MAPC alum’s podcast examines “post-truth” effects of misinformation
Jeffrey Heyden-Kaye is driven to master his craft, most recently in creating a podcast to share his findings about misinformation; the subject of his Master of Arts in Professional Communication research project at Royal Roads University.
The flexible learning model at RRU provided Heyden-Kaye with an opportunity to learn new technology and skills for knowledge mobilization of his scholarly research. His interest in the effects of misinformation is influenced by his multi-media background acquired through his many life adventures.

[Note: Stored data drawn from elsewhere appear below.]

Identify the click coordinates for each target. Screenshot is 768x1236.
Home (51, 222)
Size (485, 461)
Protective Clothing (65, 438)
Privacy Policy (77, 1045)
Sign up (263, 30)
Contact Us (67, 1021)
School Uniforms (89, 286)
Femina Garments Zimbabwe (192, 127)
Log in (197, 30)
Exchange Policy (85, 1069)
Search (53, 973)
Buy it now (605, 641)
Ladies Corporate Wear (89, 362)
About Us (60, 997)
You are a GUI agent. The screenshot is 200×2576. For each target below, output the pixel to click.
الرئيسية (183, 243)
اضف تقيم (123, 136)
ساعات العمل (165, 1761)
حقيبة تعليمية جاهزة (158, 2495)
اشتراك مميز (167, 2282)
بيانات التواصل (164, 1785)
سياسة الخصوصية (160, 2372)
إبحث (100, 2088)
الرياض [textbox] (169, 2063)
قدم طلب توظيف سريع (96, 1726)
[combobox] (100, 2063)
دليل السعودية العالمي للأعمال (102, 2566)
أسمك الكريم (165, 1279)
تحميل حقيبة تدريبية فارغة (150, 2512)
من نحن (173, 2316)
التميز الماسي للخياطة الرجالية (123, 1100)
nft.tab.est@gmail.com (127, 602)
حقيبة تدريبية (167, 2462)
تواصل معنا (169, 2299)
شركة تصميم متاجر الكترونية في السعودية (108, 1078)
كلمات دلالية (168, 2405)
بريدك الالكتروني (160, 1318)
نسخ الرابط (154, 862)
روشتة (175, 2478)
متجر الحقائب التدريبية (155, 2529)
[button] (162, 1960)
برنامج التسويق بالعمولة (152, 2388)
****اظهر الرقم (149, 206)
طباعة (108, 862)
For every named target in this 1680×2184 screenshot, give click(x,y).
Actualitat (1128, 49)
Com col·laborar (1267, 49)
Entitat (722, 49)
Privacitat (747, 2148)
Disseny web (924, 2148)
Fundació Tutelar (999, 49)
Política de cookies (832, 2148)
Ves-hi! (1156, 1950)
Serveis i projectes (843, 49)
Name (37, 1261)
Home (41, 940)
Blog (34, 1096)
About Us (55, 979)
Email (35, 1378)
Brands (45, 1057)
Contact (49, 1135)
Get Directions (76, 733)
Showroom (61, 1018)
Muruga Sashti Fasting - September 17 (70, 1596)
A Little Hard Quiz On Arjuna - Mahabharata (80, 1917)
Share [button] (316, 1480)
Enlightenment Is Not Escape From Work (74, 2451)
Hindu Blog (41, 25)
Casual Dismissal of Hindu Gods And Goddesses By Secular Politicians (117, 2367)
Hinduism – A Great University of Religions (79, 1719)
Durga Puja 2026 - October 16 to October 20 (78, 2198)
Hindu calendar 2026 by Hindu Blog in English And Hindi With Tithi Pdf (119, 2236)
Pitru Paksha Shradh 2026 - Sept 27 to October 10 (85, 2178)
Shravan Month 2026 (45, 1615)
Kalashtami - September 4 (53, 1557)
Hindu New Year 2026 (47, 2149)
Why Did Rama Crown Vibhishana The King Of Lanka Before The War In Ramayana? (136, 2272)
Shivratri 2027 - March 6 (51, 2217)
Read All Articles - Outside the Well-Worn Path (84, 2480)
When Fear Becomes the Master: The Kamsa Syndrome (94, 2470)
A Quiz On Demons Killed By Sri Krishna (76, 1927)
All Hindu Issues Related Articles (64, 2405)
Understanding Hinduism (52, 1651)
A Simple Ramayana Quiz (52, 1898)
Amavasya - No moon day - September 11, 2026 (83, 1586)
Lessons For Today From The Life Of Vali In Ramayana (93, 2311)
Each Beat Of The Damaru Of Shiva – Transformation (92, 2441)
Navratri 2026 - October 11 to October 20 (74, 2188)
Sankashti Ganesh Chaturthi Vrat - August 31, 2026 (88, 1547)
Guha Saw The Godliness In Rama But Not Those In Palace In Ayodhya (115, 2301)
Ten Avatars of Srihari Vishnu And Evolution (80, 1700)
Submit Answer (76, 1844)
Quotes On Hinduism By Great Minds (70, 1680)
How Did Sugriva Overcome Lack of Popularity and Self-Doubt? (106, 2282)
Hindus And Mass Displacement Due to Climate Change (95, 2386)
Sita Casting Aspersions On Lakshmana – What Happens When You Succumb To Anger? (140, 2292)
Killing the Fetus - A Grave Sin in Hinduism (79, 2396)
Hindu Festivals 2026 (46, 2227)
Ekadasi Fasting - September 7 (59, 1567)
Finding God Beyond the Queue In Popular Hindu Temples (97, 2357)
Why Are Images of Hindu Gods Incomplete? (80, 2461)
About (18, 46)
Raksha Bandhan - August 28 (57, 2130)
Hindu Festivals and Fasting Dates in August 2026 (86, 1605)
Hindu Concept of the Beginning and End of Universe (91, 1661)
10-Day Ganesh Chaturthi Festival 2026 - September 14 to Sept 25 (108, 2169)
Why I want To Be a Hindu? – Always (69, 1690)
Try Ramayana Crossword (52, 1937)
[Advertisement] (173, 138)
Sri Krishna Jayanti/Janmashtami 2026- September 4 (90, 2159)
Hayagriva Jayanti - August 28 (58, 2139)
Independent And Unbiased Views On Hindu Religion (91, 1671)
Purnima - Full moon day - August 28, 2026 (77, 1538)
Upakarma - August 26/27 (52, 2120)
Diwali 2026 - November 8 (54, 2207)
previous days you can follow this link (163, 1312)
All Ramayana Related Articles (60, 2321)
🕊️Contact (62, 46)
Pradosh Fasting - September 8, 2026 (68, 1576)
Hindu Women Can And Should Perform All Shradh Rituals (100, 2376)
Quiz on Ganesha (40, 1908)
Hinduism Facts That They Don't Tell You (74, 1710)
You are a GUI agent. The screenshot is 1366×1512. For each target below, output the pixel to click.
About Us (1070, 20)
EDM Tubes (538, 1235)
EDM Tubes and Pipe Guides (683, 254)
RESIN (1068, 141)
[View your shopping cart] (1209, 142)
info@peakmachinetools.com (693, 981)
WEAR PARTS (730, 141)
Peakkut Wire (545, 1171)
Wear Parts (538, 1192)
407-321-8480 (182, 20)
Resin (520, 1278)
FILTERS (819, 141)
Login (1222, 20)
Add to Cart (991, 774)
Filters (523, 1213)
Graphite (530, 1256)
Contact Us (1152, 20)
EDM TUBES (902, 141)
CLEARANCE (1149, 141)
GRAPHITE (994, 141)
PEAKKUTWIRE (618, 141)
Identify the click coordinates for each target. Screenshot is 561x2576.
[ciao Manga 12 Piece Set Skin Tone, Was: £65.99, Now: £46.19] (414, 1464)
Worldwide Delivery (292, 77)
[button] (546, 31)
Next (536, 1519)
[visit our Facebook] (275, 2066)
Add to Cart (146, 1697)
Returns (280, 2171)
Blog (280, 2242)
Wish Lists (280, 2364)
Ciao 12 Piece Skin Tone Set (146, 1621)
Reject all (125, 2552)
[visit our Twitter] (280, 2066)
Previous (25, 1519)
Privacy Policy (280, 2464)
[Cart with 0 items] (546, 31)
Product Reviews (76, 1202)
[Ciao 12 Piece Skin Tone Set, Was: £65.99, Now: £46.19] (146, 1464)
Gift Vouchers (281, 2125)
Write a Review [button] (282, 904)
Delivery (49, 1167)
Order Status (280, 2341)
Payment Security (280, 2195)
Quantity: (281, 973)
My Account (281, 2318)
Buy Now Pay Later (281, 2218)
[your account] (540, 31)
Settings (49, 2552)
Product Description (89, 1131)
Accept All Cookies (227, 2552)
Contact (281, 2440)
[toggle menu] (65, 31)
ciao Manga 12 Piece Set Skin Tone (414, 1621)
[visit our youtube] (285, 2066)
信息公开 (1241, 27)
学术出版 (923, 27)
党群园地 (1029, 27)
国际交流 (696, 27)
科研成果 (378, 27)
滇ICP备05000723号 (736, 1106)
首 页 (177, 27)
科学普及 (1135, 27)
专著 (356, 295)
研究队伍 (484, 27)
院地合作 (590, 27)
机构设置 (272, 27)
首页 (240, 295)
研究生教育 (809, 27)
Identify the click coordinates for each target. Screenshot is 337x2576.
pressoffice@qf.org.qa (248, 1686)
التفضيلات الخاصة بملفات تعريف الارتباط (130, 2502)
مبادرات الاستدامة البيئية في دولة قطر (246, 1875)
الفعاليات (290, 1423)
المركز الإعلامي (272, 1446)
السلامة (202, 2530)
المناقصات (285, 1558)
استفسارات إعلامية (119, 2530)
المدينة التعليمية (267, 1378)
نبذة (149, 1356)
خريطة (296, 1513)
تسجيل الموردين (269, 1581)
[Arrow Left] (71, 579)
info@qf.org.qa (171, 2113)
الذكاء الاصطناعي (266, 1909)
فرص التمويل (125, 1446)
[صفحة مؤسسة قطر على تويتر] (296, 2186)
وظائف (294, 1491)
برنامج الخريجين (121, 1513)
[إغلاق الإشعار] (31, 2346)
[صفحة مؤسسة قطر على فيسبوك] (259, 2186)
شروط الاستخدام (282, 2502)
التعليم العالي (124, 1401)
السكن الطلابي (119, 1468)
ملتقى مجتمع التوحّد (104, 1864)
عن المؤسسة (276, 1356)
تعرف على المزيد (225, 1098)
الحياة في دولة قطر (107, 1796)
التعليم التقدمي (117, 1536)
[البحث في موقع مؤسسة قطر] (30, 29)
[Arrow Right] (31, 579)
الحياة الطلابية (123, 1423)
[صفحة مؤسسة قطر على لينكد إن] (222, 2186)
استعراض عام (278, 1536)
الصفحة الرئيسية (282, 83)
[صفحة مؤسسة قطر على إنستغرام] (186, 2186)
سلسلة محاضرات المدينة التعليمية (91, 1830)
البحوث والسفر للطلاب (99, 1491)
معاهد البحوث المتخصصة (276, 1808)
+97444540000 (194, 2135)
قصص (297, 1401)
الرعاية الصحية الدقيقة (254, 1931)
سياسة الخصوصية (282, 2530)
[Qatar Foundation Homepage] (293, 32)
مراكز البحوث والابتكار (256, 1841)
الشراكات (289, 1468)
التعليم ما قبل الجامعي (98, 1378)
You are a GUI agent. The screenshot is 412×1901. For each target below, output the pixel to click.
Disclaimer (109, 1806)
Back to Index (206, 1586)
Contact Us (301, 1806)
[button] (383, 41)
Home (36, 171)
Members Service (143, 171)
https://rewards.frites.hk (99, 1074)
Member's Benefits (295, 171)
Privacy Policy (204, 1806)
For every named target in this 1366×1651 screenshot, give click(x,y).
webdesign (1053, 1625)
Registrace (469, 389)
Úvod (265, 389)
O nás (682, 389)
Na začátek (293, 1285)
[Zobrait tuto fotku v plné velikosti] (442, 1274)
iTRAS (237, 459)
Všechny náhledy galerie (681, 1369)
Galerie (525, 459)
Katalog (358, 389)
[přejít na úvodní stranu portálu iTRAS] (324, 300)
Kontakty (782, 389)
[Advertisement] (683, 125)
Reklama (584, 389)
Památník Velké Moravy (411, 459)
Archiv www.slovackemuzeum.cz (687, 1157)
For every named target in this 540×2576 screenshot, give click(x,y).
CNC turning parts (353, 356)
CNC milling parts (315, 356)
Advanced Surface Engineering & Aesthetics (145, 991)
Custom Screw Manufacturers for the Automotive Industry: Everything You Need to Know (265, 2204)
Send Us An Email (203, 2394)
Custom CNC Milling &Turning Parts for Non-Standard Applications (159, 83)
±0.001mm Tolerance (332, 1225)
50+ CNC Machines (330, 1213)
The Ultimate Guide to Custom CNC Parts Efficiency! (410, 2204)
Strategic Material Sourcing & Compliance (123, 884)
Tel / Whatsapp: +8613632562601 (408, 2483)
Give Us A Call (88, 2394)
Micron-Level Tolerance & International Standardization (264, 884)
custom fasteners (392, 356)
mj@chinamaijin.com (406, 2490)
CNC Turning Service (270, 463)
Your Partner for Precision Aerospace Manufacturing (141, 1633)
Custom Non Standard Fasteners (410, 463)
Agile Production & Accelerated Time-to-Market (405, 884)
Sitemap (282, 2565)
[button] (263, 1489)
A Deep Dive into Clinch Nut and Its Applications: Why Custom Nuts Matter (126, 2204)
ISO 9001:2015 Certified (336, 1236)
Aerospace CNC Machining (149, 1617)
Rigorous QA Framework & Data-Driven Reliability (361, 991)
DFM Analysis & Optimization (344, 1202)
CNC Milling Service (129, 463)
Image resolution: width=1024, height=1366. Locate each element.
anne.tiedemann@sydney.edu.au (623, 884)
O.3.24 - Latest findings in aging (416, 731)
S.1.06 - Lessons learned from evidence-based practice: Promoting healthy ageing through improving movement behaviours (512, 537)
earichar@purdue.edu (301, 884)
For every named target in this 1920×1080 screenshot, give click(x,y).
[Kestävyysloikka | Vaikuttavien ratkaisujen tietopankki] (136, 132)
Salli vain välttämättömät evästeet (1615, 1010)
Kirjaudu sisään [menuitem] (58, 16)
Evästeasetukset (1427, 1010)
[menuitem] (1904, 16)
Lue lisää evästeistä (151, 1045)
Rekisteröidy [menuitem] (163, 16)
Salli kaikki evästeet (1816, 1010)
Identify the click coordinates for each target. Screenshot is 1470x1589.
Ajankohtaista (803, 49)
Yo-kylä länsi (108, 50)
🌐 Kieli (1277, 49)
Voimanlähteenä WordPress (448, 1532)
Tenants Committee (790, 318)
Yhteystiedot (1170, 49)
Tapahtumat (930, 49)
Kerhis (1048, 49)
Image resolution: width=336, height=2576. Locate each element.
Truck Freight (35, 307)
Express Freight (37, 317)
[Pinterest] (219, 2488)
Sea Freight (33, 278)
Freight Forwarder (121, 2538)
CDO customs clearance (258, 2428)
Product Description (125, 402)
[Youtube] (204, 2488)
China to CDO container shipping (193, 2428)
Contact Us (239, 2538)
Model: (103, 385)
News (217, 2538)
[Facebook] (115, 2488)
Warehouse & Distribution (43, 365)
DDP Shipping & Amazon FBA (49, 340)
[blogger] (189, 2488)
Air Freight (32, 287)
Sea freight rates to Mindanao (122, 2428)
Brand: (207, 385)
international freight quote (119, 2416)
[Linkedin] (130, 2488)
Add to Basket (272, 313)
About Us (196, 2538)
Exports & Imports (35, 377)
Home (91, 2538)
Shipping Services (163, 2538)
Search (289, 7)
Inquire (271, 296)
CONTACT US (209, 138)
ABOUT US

Born to American parents in the Republic of Botswana in Southern Africa, Heyden-Kaye first developed an interest in photography flipping through the pages of National Geographic, and at age 10 started taking pictures of nature and wildlife in the game reserve behind his house.
At 14 his family moved to the US, and Heyden-Kaye enrolled in the School of the Museum of Fine Arts at Tufts University to study photography. He left school before graduating when he relocated to Alberta as a newlywed to be closer to his wife Tanya’s relatives and to start a family.
Heyden-Kaye worked as a freelance photographer for community newspapers and eventually became editor for both the Ponoka News and Bashaw Star, near Red Deer, AB, then earned a Certificate in Public Relations Management from the University of Calgary. One of his professors in the program encouraged him to continue his journey by taking a master’s program at Royal Roads.
“I've recognized when I get into a position or a job role that I don't really want to be second best. I want to do well,” says Heyden-Kaye, who works as a marketing and sponsorship coordinator for the Jeanne and Peter Lougheed Performing Arts Centre in Camrose, Alta. “I was seeing some gaps in my ability to excel at my job.”
For Heyden-Kaye, getting to Royal Roads was about continuing his personal and professional development, while his journalism background aided his understanding of communications.
“But there are elements of journalism that are missing some of those business or strategic aspects that sometimes are needed.”
The MAPC program was a way to gain skills he could put to use right away.
“And because we live in a digital world, the podcast, for me, seemed like a great opportunity to continue that spirit of innovation,” says Heyden-Kaye. “I wanted to be able to use it to see what I could do to continue to promote who I am as a professional communicator.”
Heyden-Kaye’s podcast, Are propaganda and post-truth dissimilar?, explores how American WWI propaganda and the Trump presidency affected immigration in the US. George Creel, chairman of the Committee on Public Information during WWI, is known for using modern public relations techniques to rally support for the war effort both at home and abroad.
A century later, former American president Donald Trump introduced post-truth strategies. “In the post-truth context, what matters is, 'I know how you feel about issues, and I'm going to use any piece of information I can to magnify that’”, Heyden-Kaye explains.
With his master's degree, he could teach, or do more research, or continue his podcast.
“My goal is to take this and make it a series of podcasts, studying communication theories and politics and other avenues of professional communication, and being able to take the research skills that I learned from the course and apply them to future podcasts,” Heyden-Kaye says.